The European Data Protection Board (EDPB) has agreed to expand the ban on "behavioral," or targeted advertising in Facebook and Instagram, initially imposed by Norway, a non-European Union member, to encompass all 30 countries within the European Union and the European Economic Area, as reported by Reuters.
This restriction on advertising, which tailors content to individual users through data collection, represents a significant blow to the American tech giant Meta Platforms, the parent company of the two largest social media services.
The EDPB's decision effectively serves as a directive for the relevant regulator in Ireland, where Meta's European headquarters are based. The Irish regulator is tasked with enforcing a permanent ban on the company's use of targeted advertising within two weeks, according to the EDPB statement.
In response, Meta has already announced plans to allow users in the European Union and the European Economic Area to provide consent for the appearance of such advertising. The company is set to introduce a subscription model in November to comply with regulatory requirements.

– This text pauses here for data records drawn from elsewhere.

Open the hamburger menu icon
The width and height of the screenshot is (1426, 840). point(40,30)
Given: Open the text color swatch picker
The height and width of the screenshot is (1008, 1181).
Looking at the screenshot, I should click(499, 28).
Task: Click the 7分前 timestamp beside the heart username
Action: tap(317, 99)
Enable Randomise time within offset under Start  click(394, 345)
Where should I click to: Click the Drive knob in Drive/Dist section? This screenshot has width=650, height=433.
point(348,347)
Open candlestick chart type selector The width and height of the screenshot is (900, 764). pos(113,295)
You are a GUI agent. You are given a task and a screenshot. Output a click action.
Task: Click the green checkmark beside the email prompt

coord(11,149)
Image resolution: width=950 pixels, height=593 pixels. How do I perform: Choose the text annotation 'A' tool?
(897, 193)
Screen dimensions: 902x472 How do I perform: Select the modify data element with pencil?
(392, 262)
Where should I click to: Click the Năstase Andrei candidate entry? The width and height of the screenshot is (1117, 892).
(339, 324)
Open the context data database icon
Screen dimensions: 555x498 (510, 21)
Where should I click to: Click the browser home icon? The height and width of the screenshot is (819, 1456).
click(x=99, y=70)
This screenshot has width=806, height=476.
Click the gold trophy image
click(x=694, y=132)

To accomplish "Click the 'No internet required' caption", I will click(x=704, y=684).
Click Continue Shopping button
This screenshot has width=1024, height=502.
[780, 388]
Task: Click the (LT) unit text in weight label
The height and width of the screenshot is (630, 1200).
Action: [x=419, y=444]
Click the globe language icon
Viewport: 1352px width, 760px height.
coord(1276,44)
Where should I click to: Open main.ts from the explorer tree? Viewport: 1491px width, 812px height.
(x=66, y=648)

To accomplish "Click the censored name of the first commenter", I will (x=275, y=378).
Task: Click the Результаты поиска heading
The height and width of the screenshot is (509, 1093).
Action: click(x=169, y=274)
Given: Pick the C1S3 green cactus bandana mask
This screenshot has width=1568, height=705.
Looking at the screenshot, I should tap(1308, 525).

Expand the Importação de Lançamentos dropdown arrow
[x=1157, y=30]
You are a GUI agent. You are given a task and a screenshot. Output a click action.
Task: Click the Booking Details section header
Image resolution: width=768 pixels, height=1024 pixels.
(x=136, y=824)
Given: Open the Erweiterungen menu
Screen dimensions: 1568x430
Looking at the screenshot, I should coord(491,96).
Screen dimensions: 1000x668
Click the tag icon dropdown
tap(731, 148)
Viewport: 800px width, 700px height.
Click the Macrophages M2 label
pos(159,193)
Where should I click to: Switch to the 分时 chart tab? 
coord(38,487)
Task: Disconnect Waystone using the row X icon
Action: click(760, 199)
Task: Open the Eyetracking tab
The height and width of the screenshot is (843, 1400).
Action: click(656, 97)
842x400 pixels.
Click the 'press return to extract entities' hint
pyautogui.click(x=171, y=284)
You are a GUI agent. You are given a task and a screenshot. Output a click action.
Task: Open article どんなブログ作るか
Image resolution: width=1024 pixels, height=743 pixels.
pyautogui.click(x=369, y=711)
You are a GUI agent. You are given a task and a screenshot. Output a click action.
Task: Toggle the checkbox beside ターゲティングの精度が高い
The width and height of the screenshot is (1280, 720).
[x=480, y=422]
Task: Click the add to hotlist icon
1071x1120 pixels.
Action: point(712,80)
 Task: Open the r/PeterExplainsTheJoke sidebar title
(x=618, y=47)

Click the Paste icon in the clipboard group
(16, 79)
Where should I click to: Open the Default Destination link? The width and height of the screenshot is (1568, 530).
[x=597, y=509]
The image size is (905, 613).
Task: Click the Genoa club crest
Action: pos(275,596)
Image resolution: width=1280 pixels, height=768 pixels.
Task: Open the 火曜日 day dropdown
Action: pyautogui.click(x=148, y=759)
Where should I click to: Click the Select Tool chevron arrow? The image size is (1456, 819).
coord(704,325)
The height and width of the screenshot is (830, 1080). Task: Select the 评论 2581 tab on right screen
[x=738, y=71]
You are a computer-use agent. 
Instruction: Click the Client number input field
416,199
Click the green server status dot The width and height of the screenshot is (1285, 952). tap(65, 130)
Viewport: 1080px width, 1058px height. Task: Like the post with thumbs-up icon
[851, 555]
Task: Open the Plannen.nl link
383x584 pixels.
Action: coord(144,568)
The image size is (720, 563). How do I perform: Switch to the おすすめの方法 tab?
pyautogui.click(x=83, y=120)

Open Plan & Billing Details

A company spokesperson stated, "EDPB members have been informed of this plan for several weeks, and we have already engaged in a dialogue with them to reach a satisfactory outcome for all parties."
Since August 7, Meta has been facing daily fines of 1 million Norwegian Kroner (approximately $90,000) in Norway for violating user privacy by using their data, such as location or online behavior, for advertising purposes. Norway has also threatened the company with turnover-based fines of up to 4% of its annual global revenue.